The power set \(2^X\) of a set \(X\) is the set of all subsets of \(X\).

Note that the elements of a power set are sets themselves.

If there are \(n < \infty\) elements (that is, a finite number of elements) in the set \(X\), then the number of subsets of \(X\) will be equal to \(2^n\). As such, there will be \(2^n\) elements in the set \(2^X\). This might be the reason that the power set for some set \(X\) is often denoted by \(2^X\).

Example

Suppose that \(X = \{1, 2, 3\}\). The power set for the set \(X\) in this example is

\[2^X = \big\{\varnothing, \{1\} , \{2\} , \{3\} , \{1, 2\} , \{1, 3\} , \{2, 3\} , \{1, 2, 3\}\big\}\]

Note that there are three elements in the set \(X\) and eight elements in the power set for \(X\), \(2^3 = 8\).

Cartesian product#

Definition

The Cartesian product of two sets is defined to be the set of all ordered pairs (or doublets) that contain one component from each of the two sets in the order that the sets were specified. This can be formally expressed as

\[X \times Y = \{(x, y) : x \in X , \: y \in Y \}\]

Definition

The Cartesian product of \(n\) sets is defined to be the set of all ordered \(n\)-tuples that contain one component from each of the \(n\) sets in the order that the sets were specified. This can be formally expressed as

\[\times_{i \in \{1,2,··· ,n\}} X_i = \{(x_1, x_2, · · · , x_n) : x_i \in X_i \; \forall i \in \{1, 2, · · · , n\}\}\]

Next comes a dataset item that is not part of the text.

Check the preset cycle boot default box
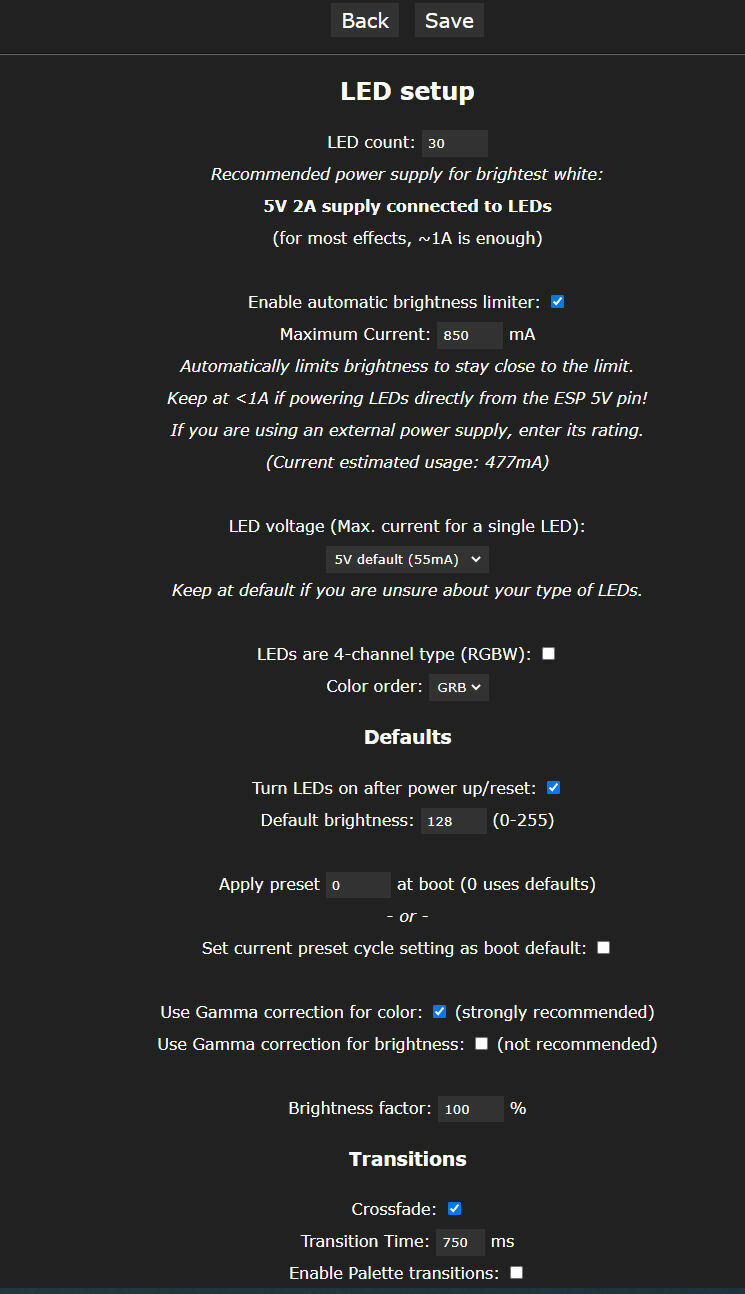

Note that the order of the sets matters here. Cartesian products generate sets of “ordered” n-tuples.

Example

The standard two-dimensional Euclidean coordinate plane from high school:

\[\mathbb{R}^2 = \mathbb{R} \times \mathbb{R} = \{(x, y) : x \in \mathbb{R}, \; y \in \mathbb{R}\}\]

Example

The \(n\)-dimensional Euclidean coordinate plane:

\[\mathbb{R}^n = \times_{i \in \{1,2,··· ,n\}} \mathbb{R} = \{(x_1, x_2, · · · , x_n) : x_i \in \mathbb{R} \; \forall i \in \{1, 2, · · · , n\}\}\]

Example

A discrete-continuous example:

\[\mathbb{N} \times \mathbb{R} = \{(n, y) : n \in \mathbb{N}, \; y \in \mathbb{R}\}\]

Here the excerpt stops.